My last real valentine came from a gentleman who was not exactly attentive. As a matter of fact, he wasn’t exactly a gentleman, either. He only belatedly remembered that he had failed to select a romantic remembrance for me. This caused him to brake abruptly in the middle of the Thrifty Save Drugstore parking lot, leaving me with my forehead resting on the dashboard of his truck with the motor running. He returned too soon to have made a very careful selection and thrust the chosen valentine in through the window, unsigned and still in its brown bag. I still have the card. Since it’s unsigned, I might be able to use it again. Except that it says, “Happy Valentine’s Day to Our Pastor.” I’ve still got the bag, too.
So I don’t like Valentine’s Day, but I do love February. There’s something going on every minute; more than 100 holidays, official and nonofficial, according to one calendar of events, Apples4 theteacher.com. But most noteworthy is that since this is a leap year, it’s time to celebrate one of my favorite holidays. Leap Day on Feb. 29 is the extra day that comes every four years. We can use it to do all the things we’ve promised ourselves we’d do if we only had a little more time.
It’s a real holiday. According to Irish Legend, Leap Day was started by St. Patrick at the urging of St. Brigid of Ireland, and not by Lil Abner of the comics as I always believed. On Leap Day, for instance, a woman can officially ask a man to marry her.
But now here’s the good part. Pay attention. Did you realize that if a gentleman refuses a lady’s proposal on Leap Day, he has to give her a gift? Traditionally, it must be a gown, or 12 pairs of gloves, or money – something like that.

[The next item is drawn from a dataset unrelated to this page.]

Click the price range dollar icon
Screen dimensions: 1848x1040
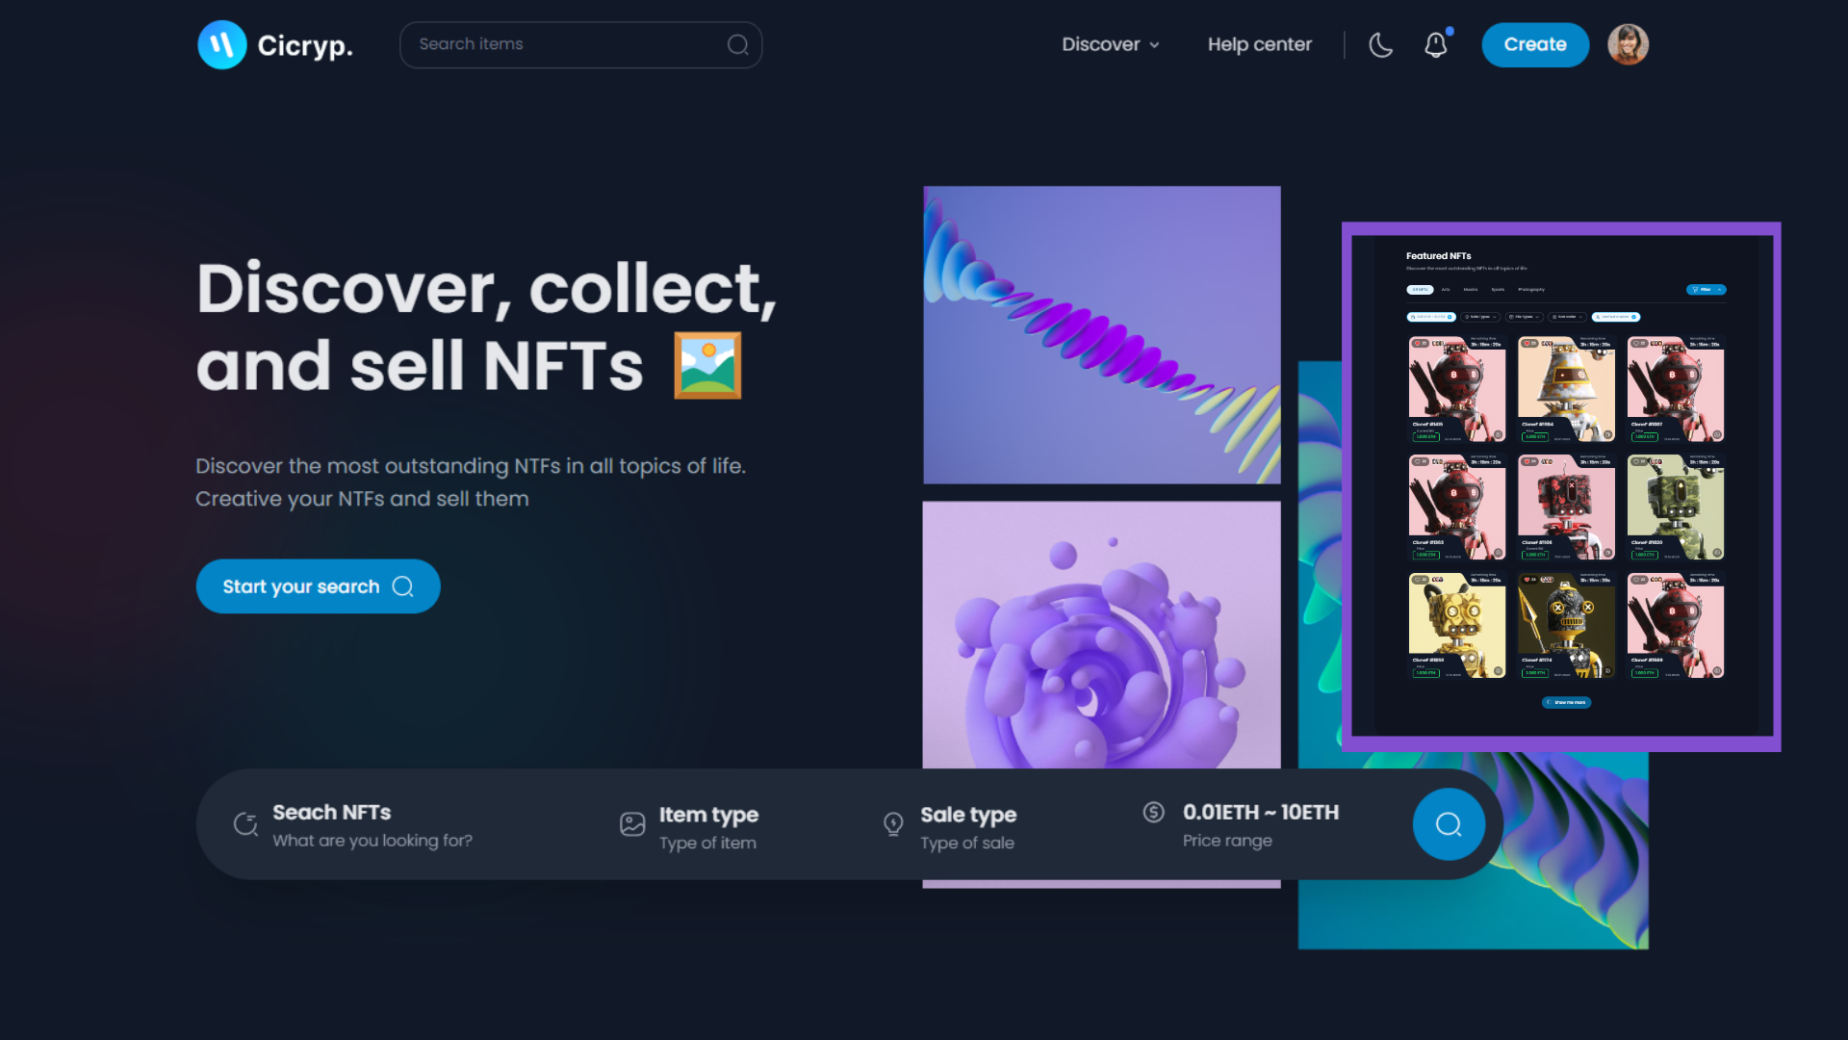[1154, 812]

The gloves, apparently, are so she can keep her ringless hands covered for the whole year.
Now we’re getting somewhere. I’m betting I know lots of fellows who wouldn’t like to marry me. I can probably build a whole wardrobe. Then I’ll have something to wear for my Leap Day party.
I try to plan a party to give everyone the chance to catch up with something they missed during the last four years because there just wasn’t time. With any luck these festivities all include food in some way and I don’t even have to cook. In past years, we’ve remembered anniversaries and even a belated Christmas. One young couple announced that they were prepared to celebrate their wedding night, which they had missed when their flight to Rio was canceled. Nobody looked at anybody for a minute. Then the husband, a chef, prepared a very romantic dinner for everyone to share, and then they went off to conclude the festivities privately. We were all certainly relieved.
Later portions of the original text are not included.